As Bridgeport Art Trail’s Artist of the Month for April, what does it mean to represent both your work and your hometown, and what do you hope readers in the Bridgeport community take away from your stories?

Being named Artist of the Month for the Bridgeport Art Trail means a lot to me, because it feels like a full-circle moment. This is the city that shaped me. To be able to represent both my work and my hometown in this way is something I don’t take lightly.

What I hope readers in the Bridgeport community take away from my stories is permission—to be human. To be messy, to be flawed, to be in the middle of figuring things out without shame.

But also, to be intentional.

Because we’re all carrying something on the inside. We’re all navigating our own complexities. What matters is how we move through the world despite that—how we treat people, how we show up, how we choose to grow.
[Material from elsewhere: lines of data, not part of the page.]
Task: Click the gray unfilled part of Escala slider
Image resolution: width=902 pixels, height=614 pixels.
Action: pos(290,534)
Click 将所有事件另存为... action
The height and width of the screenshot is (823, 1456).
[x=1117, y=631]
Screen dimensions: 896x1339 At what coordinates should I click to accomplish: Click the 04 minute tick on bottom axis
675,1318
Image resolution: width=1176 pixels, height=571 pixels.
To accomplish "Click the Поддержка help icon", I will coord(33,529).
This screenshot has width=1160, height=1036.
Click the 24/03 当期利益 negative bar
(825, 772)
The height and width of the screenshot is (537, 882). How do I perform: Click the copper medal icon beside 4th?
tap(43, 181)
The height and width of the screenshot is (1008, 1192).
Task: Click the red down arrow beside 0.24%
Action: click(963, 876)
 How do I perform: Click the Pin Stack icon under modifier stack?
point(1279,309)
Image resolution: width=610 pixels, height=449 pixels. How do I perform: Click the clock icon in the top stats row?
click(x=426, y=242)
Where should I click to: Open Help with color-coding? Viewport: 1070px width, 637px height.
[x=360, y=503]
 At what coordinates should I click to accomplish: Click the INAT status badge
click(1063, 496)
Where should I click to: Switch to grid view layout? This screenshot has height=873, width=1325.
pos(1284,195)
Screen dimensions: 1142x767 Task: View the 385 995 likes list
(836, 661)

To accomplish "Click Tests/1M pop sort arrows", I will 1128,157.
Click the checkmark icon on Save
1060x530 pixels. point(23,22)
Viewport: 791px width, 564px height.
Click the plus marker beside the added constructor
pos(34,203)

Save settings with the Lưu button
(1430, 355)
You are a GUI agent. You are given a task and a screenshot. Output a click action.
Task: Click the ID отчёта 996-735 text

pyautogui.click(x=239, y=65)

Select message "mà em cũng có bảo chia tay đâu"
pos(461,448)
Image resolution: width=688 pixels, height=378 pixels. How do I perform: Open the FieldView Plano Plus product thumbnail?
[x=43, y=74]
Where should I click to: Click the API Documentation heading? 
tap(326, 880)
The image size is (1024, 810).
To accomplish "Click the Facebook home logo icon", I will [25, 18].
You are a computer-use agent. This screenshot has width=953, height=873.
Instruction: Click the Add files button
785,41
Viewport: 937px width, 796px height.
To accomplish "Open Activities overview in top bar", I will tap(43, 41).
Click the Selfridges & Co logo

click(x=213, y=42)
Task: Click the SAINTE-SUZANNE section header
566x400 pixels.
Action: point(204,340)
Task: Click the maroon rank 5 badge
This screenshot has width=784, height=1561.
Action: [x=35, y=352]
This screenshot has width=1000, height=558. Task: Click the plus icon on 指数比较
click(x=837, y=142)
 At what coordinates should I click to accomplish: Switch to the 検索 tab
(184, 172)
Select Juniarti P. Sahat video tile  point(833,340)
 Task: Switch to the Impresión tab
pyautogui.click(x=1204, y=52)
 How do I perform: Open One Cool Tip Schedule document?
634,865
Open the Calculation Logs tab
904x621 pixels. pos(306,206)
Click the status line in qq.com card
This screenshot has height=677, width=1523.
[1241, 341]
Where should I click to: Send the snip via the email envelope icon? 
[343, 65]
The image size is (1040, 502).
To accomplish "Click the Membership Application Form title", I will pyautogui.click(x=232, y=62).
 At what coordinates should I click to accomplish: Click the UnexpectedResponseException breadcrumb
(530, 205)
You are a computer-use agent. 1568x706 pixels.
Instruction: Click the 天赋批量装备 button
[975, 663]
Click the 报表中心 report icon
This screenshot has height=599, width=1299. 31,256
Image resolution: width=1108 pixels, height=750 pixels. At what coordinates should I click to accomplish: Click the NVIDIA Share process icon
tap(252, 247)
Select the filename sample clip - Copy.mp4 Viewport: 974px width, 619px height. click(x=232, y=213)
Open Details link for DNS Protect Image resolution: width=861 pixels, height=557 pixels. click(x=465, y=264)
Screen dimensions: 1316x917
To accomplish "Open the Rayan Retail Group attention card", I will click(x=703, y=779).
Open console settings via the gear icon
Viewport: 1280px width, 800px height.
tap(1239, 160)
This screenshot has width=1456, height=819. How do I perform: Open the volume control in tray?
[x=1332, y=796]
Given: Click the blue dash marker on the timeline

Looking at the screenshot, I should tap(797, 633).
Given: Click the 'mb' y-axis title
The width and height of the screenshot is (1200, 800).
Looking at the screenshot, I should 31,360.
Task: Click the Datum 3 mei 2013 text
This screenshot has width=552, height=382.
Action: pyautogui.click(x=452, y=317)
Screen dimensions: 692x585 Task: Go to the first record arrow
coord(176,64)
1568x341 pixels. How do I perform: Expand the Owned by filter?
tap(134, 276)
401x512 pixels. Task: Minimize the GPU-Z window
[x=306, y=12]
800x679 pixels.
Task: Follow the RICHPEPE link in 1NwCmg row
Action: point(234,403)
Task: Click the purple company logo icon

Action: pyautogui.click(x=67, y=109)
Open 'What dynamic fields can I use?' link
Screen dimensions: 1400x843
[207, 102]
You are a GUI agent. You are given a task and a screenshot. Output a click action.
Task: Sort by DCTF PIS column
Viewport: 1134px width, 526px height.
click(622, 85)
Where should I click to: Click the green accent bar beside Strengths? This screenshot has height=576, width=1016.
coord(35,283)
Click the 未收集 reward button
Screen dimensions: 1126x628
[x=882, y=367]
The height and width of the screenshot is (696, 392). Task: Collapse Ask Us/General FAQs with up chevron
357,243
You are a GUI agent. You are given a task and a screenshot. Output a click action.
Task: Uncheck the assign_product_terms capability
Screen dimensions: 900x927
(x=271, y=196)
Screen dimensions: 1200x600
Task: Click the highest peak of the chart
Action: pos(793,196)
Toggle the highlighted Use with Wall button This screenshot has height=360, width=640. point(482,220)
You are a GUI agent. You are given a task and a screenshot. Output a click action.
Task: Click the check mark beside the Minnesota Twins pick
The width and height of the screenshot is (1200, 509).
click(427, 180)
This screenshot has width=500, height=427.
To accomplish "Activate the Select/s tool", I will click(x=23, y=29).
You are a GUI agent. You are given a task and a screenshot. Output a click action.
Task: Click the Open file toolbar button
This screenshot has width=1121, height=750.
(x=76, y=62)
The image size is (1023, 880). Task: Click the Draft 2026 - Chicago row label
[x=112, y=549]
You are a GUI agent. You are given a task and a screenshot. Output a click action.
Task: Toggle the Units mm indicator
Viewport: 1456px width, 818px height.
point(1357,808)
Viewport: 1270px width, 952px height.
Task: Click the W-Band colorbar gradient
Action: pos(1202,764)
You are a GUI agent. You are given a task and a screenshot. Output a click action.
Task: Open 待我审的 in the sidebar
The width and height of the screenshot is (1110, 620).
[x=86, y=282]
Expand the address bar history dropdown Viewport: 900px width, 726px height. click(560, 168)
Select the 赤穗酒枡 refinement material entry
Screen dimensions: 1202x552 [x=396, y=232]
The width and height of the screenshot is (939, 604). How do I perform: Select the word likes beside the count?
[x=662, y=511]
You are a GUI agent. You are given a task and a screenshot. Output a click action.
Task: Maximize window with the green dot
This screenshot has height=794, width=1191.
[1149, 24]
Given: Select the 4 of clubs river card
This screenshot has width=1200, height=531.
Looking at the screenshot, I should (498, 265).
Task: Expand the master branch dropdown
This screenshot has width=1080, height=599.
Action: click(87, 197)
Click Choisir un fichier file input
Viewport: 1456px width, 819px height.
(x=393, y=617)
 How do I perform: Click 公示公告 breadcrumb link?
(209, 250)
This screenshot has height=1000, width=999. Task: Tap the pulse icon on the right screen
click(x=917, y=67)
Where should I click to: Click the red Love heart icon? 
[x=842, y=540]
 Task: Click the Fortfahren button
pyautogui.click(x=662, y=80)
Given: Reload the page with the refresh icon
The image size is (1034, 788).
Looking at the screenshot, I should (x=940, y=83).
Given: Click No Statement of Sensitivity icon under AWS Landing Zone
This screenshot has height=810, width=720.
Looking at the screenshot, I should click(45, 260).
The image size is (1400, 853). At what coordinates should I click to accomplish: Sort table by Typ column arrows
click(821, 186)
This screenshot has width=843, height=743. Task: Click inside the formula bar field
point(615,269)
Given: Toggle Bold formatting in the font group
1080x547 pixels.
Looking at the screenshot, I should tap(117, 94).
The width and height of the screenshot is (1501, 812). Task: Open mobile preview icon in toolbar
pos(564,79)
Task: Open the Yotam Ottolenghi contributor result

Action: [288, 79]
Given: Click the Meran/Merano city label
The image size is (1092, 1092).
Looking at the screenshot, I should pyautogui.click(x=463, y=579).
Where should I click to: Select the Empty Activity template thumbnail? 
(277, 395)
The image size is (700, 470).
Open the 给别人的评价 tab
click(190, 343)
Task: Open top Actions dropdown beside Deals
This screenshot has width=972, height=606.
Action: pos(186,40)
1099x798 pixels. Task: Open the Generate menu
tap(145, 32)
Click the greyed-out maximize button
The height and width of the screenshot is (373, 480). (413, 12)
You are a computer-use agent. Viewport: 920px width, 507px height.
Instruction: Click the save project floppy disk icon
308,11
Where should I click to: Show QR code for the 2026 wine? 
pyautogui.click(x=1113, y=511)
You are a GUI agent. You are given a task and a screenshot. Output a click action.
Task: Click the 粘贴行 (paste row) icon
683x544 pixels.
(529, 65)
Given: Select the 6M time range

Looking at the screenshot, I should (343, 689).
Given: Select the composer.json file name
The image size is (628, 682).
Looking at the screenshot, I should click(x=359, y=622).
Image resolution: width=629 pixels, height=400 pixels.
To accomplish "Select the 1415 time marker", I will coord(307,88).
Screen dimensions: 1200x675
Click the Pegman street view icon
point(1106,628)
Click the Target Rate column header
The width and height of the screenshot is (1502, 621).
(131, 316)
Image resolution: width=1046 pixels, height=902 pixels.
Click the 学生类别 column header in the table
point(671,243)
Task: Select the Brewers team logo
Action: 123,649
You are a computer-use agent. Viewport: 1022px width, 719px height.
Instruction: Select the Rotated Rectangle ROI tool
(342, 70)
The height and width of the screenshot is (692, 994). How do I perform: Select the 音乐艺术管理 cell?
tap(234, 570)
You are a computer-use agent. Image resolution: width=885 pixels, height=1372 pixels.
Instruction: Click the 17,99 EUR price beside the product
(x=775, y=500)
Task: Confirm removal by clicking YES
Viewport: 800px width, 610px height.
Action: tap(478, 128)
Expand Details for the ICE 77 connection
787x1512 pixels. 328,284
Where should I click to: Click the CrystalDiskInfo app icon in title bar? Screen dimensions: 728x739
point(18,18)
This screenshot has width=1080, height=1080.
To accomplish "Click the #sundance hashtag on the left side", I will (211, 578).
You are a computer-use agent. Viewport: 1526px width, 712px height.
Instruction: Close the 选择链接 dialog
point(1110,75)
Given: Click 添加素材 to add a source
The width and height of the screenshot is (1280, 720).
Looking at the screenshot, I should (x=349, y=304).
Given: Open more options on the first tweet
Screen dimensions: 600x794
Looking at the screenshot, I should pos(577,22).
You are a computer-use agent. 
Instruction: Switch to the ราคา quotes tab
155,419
If my stories do anything, I hope they remind people that you can be a work in progress and still be worthy, still be kind, still be becoming something better.

Any advice for other creative people who may be stuck or unsure how to get their ideas down on the page?

It may sound cliché, but you really do just have to start. To just do it, so to speak.

Not with a perfect outline or a fully formed idea—just with something. A moment, a sentence, a feeling. Find a point in the story that speaks to you and build from there. The rest will come. The structure, the connections, the “meat and bones”—that all develops as you keep going.

I think we get stuck trying to begin the “right” way, like every story needs a perfect opening. But it doesn’t have to start with once upon a time—it just has to start with you. Also, let's be honest, there is no "right" way. Yes, grammar and what not but there are so many ways to tell a story, you just have to go at it.

Give yourself permission to write imperfectly. That’s where the real story begins.

What can readers look forward to next from you? Are there any upcoming books, projects, or ideas you are especially excited to share?

Readers can definitely look forward to a lot.

My novel Better Than Yesterday is on the way next month and I’m really excited for people to experience that story—it’s one that means a lot to me personally. I also have two collaborative novellas coming out this year. One will be released in July for Pages in the City in Queens, New York, and the other will be part of an anthology dropping in October.

I’m currently doing a soft query on a thriller I wrote, just to see where that journey leads, which has been an exciting shift creatively. And later this year, I’m planning to release Book Two in the Rosewater Bend Collection, which I can’t wait to return to. Beyond that, I’d love to continue participating in more intimate book events and connecting with readers in person. Right now, I’m just staying open and letting the work—and life—guide what comes next.

At the heart of T. Ashley’s work is a quiet but powerful reminder that growth is not about becoming someone new, but about allowing yourself to fully step into who you already are. Her stories invite readers to sit with complexity, embrace imperfection, and move through the world with intention and honesty. As she continues to expand her body of work with upcoming releases and new creative directions, there is a clear sense that her journey is only just beginning, and that her voice will continue to resonate with those who are still finding their own.